Could you return, exactly as they stand, the records from the line containing "Click the Giriş yap button" through the line containing "Click the Y1", including both of those lines?
■ ■ ■ ■ ■ ■ ■
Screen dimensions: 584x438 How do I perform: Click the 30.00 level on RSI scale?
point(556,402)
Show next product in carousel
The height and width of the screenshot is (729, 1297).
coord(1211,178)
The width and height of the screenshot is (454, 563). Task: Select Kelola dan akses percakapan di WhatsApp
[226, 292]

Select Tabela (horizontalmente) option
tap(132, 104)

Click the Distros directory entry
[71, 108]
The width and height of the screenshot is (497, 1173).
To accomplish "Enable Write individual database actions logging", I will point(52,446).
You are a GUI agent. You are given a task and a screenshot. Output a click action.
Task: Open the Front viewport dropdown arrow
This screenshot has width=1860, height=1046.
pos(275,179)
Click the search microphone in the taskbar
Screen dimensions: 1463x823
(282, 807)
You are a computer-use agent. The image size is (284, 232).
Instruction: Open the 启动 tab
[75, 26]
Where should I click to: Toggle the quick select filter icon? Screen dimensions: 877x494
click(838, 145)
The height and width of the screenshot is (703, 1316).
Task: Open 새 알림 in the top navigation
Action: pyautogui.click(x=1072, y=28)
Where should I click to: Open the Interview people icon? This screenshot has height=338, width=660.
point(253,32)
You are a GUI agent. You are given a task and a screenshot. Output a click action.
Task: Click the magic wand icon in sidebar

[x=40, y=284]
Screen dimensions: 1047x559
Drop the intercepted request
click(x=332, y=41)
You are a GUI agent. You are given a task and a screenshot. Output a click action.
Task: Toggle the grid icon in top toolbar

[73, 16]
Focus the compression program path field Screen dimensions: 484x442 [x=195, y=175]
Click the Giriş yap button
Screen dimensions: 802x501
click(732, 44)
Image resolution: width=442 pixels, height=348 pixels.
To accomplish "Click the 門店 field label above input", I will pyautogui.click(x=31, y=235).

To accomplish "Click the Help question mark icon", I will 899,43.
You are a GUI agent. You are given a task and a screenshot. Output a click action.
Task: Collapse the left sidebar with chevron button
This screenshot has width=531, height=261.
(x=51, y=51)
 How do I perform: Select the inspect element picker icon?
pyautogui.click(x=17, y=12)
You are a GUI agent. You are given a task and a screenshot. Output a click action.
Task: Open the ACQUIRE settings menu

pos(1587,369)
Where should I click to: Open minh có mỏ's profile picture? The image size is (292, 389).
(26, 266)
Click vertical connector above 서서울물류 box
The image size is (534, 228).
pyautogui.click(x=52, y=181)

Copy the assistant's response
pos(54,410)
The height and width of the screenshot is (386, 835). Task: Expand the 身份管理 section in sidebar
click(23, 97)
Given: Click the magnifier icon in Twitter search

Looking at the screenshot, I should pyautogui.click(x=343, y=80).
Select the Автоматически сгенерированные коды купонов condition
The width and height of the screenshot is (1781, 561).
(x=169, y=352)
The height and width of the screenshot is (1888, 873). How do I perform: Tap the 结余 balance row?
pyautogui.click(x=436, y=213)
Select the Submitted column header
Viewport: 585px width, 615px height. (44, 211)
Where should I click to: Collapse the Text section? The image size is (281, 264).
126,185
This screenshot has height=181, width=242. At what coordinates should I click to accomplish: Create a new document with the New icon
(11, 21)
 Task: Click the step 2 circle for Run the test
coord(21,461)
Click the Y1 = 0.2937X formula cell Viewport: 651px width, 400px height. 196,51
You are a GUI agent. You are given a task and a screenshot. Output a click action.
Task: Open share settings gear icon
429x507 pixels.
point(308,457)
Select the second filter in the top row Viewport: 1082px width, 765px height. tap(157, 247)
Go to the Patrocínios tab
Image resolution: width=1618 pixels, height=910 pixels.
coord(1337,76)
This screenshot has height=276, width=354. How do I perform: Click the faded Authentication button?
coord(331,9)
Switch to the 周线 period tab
■ ■ ■ ■ ■ ■ ■
Answer to the exercise:
Click the Giriş yap button
Screen dimensions: 802x501
click(732, 44)
Image resolution: width=442 pixels, height=348 pixels.
To accomplish "Click the 門店 field label above input", I will pyautogui.click(x=31, y=235).

To accomplish "Click the Help question mark icon", I will 899,43.
You are a GUI agent. You are given a task and a screenshot. Output a click action.
Task: Collapse the left sidebar with chevron button
This screenshot has width=531, height=261.
(x=51, y=51)
 How do I perform: Select the inspect element picker icon?
pyautogui.click(x=17, y=12)
You are a GUI agent. You are given a task and a screenshot. Output a click action.
Task: Open the ACQUIRE settings menu

pos(1587,369)
Where should I click to: Open minh có mỏ's profile picture? The image size is (292, 389).
(26, 266)
Click vertical connector above 서서울물류 box
The image size is (534, 228).
pyautogui.click(x=52, y=181)

Copy the assistant's response
pos(54,410)
The height and width of the screenshot is (386, 835). Task: Expand the 身份管理 section in sidebar
click(23, 97)
Given: Click the magnifier icon in Twitter search

Looking at the screenshot, I should pyautogui.click(x=343, y=80).
Select the Автоматически сгенерированные коды купонов condition
The width and height of the screenshot is (1781, 561).
(x=169, y=352)
The height and width of the screenshot is (1888, 873). How do I perform: Tap the 结余 balance row?
pyautogui.click(x=436, y=213)
Select the Submitted column header
Viewport: 585px width, 615px height. (44, 211)
Where should I click to: Collapse the Text section? The image size is (281, 264).
126,185
This screenshot has height=181, width=242. At what coordinates should I click to accomplish: Create a new document with the New icon
(11, 21)
 Task: Click the step 2 circle for Run the test
coord(21,461)
Click the Y1 = 0.2937X formula cell Viewport: 651px width, 400px height. 196,51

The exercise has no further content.